TAREFA CURTA A:
Reproduza na íntegra o trecho sobre o filme Sobre Meninos e Lobos.

TRECHO PARA LEITURA:
Um filme que trabalha com temas espinhosos
como assassinato, pedofilia e traição e que deseja manter a tensão em alta do
início ao fim precisa obrigatoriamente conter tiroteios, sangue, cenas fortes,
muito palavrão e quem sabe o ato corajoso de colocar um ator-mirim para dar
mais credibilidade ao assunto do abuso sexual infantil. Bem, essa é a receita
básica dos diretores que se aventuram no mundo do suspense, mas quem tem um
currículo repleto de sucessos com certeza procura de todas as formas fugir do
lugar comum e surpreender às avessas. Investindo em uma excepcional mescla dos
gêneros drama e policial, Clint Eastwood construiu Sobre Meninos e Lobos (2003),
um dos filmes mais comentados da temporada de premiações de 2004 sem precisar
chocar o público com imagens, mas sim com um roteiro forte e interpretações
idem. Lançado em uma época em que o cinema estava no auge da invasão de magos,
duendes e outras criaturas fantásticas, obviamente este trabalho não fez
fortuna e até hoje muitos não tiveram coragem em assisti-lo. Não é a toa que a
carga pesada de sentimentos contida no enredo seja a grande marca desta obra,
agindo de forma negativa e ao mesmo tempo positiva para a vida útil do mesmo.

DADOS FORNECIDOS:
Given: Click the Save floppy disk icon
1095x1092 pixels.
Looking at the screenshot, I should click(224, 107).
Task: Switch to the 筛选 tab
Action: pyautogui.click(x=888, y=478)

TAREFA CURTA B:
Reescreva todas as entradas acima trocando "Save" por "Export" e mantendo todo o resto igual.

RESPOSTA A:
Um filme que trabalha com temas espinhosos
como assassinato, pedofilia e traição e que deseja manter a tensão em alta do
início ao fim precisa obrigatoriamente conter tiroteios, sangue, cenas fortes,
muito palavrão e quem sabe o ato corajoso de colocar um ator-mirim para dar
mais credibilidade ao assunto do abuso sexual infantil. Bem, essa é a receita
básica dos diretores que se aventuram no mundo do suspense, mas quem tem um
currículo repleto de sucessos com certeza procura de todas as formas fugir do
lugar comum e surpreender às avessas. Investindo em uma excepcional mescla dos
gêneros drama e policial, Clint Eastwood construiu Sobre Meninos e Lobos (2003),
um dos filmes mais comentados da temporada de premiações de 2004 sem precisar
chocar o público com imagens, mas sim com um roteiro forte e interpretações
idem. Lançado em uma época em que o cinema estava no auge da invasão de magos,
duendes e outras criaturas fantásticas, obviamente este trabalho não fez
fortuna e até hoje muitos não tiveram coragem em assisti-lo. Não é a toa que a
carga pesada de sentimentos contida no enredo seja a grande marca desta obra,
agindo de forma negativa e ao mesmo tempo positiva para a vida útil do mesmo.

RESPOSTA B:
Given: Click the Export floppy disk icon
1095x1092 pixels.
Looking at the screenshot, I should click(224, 107).
Task: Switch to the 筛选 tab
Action: pyautogui.click(x=888, y=478)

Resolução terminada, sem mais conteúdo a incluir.